* **TEXT BLOCK**:
The Year of the Karachi Biennale

“Artists with passion have always reimagined the world to inspire fresh beginnings with hope. Sadequain communicated through public murals, Bashir Mirza furthered the discourse with the first art magazine and Rabia Zuberi founded the longest running art school. They and other stalwarts of Modernism, like Ismail Gulgee, Ali Imam, Anna Molka Ahmed and Shakir Ali, offered a cultural insight to the people of a young country, learning to be a nation.” (Niilofur Farrukh)

The year 2017 proved to be a very exciting time for art enthusiasts. There were outstanding exhibitions from the city’s art galleries, work of well-known artists of earlier years, who proved once again how they deserved our admiration; as well as young, up-and-coming talents that were much appreciated.

Artists painted giant spindles in various places, a very successful adventure, and the VM Art Gallery showed an exhibition of artwork of Pakistan’s masters, a collection originally belonging to Wahab Jaffer, with the intention of furnishing a future Museum of Art in Karachi.

New galleries were opened in the city, a brilliant show of the late Imran Mir’s work was displayed at the Mohatta Palace, and various organisations recognised the work of artists, writers and curators with awards.

The Biennale, two years in the making, created great excitement and enjoyment, with the chief curator Amin Gulgee, who put together a great curatorial team. There were participants from Lahore; the distinguished man of the arts, Jamal Shah came from Islamabad and put up a great performance event at Frere Hall. One met Masood Kohari visiting from France, a distinguished team of museum and curators from the UK, and the Professor who wrote the first book on art and artists in Pakistan, Dr Marcella Nesom Sirhandi.

The event started off at the NJV Government Higher Secondary School, where artists from various places greeted each other warmly and caught up with their news. Throughout the event, one was aware of the warmth, friendship and happiness of the artists’ meeting. It reminded one of the early days in Karachi, without galleries, when artists met and painted together in various places, often at the artist Ahmed Saeed Nagi’s studio, and appreciated each other’s work.

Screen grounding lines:

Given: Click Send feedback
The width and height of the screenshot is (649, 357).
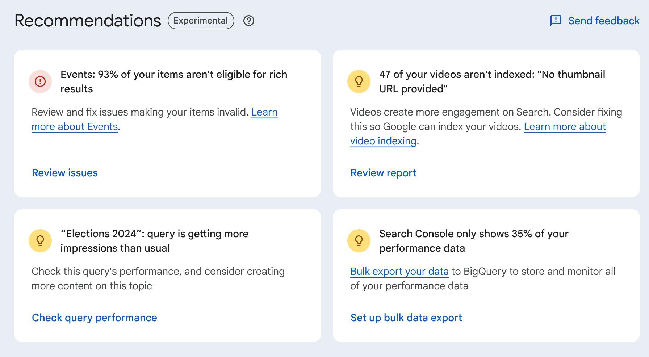Looking at the screenshot, I should [x=604, y=21].
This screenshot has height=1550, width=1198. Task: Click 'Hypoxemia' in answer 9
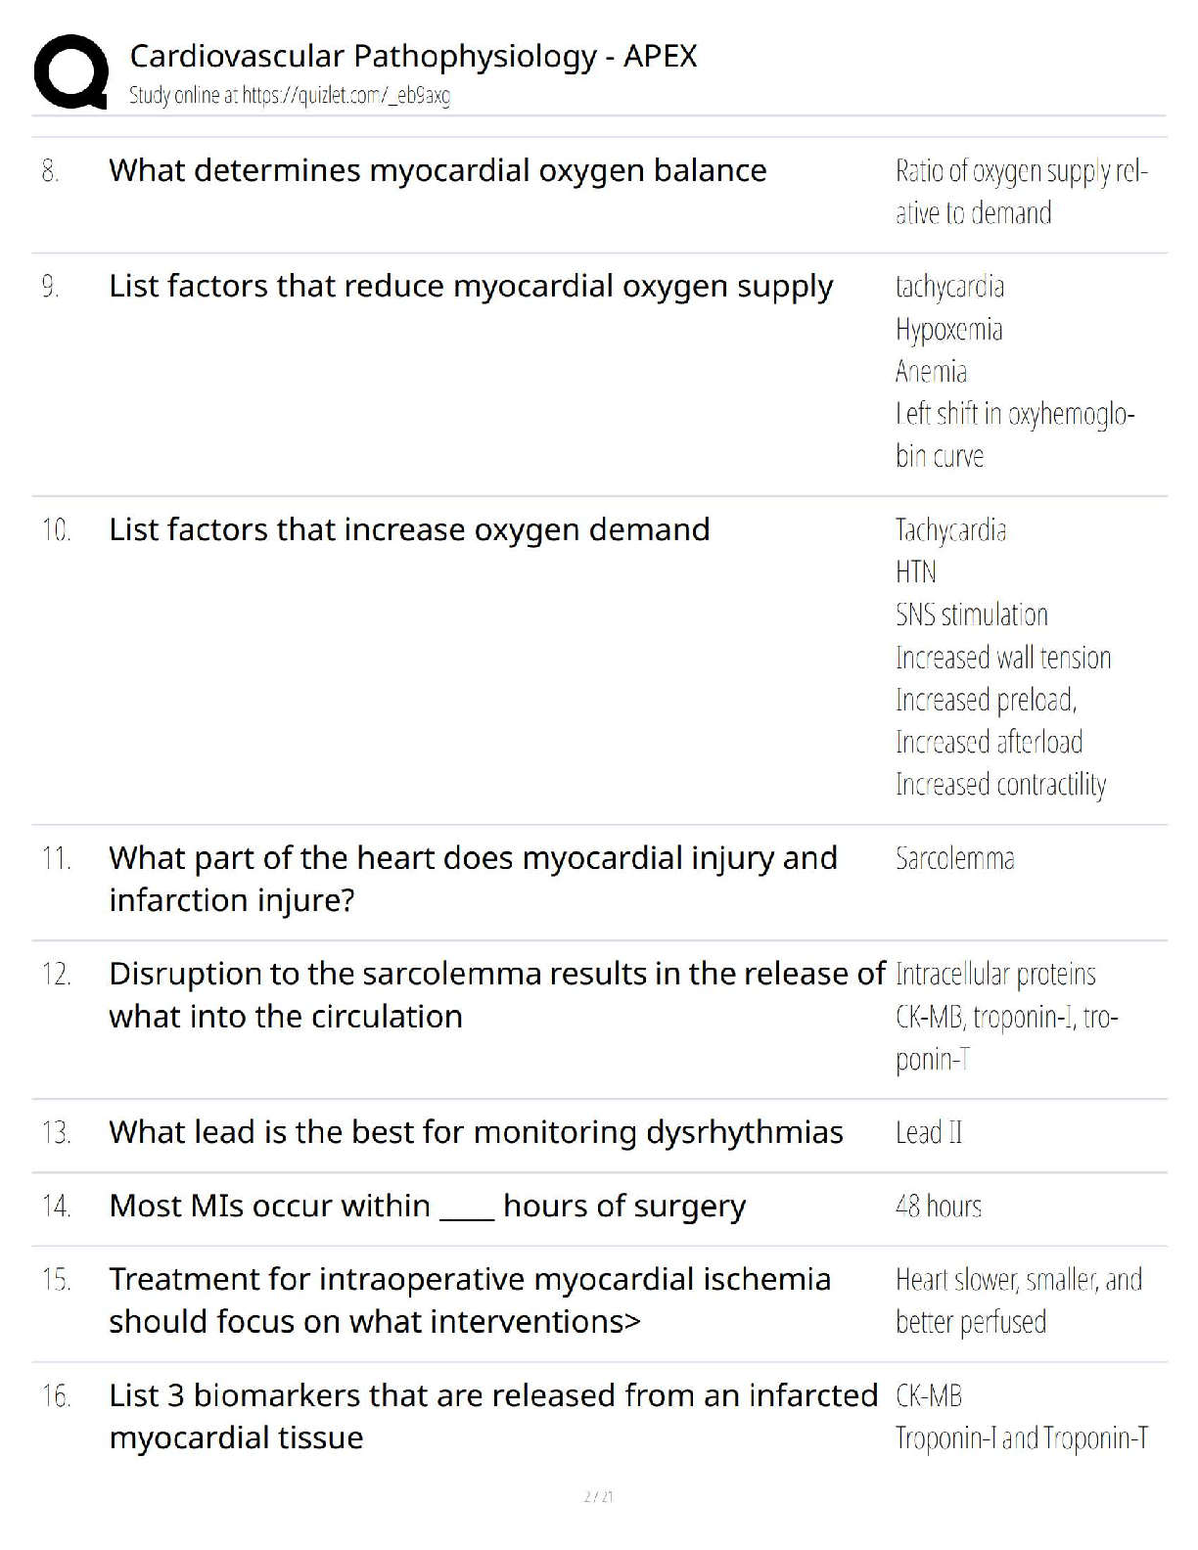coord(948,330)
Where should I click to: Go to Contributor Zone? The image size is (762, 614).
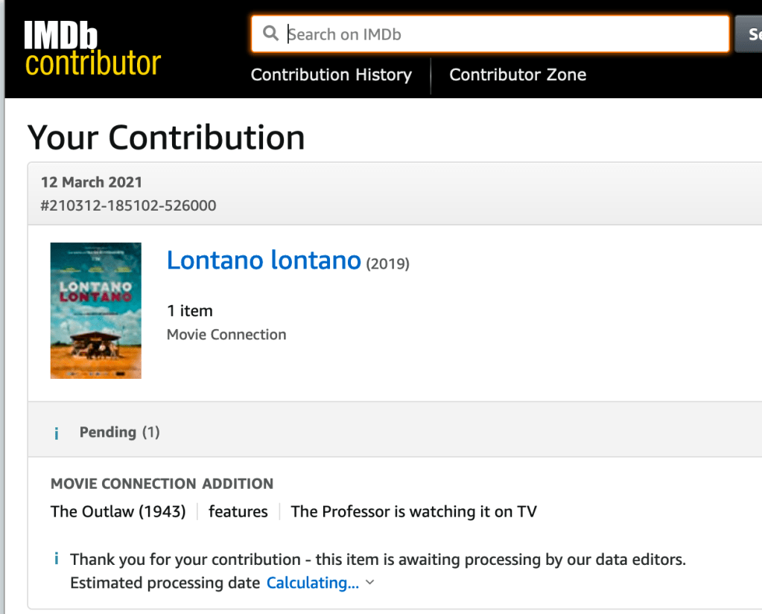click(518, 74)
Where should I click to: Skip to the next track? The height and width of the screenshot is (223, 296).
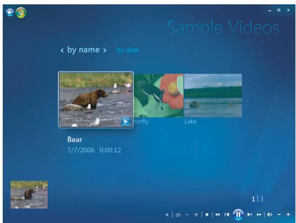(249, 214)
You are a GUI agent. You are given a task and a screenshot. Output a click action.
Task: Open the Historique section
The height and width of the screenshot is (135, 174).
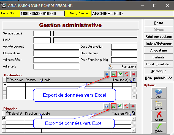158,71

* **WHAT THE EXERCISE ASKS**: Decide whether each statement agrees with the Karachi Biennale text, answering yes or no and quoting the words of the text that settle it: (a) the Biennale was two years in the making; (b) Jamal Shah staged his performance event at the Mohatta Palace; (c) the event began at the NJV Government Higher Secondary School.

* **THE REPLY**:
(a) Yes: "The Biennale, two years in the making"
(b) No: "put up a great performance event at Frere Hall"
(c) Yes: "The event started off at the NJV Government Higher Secondary School"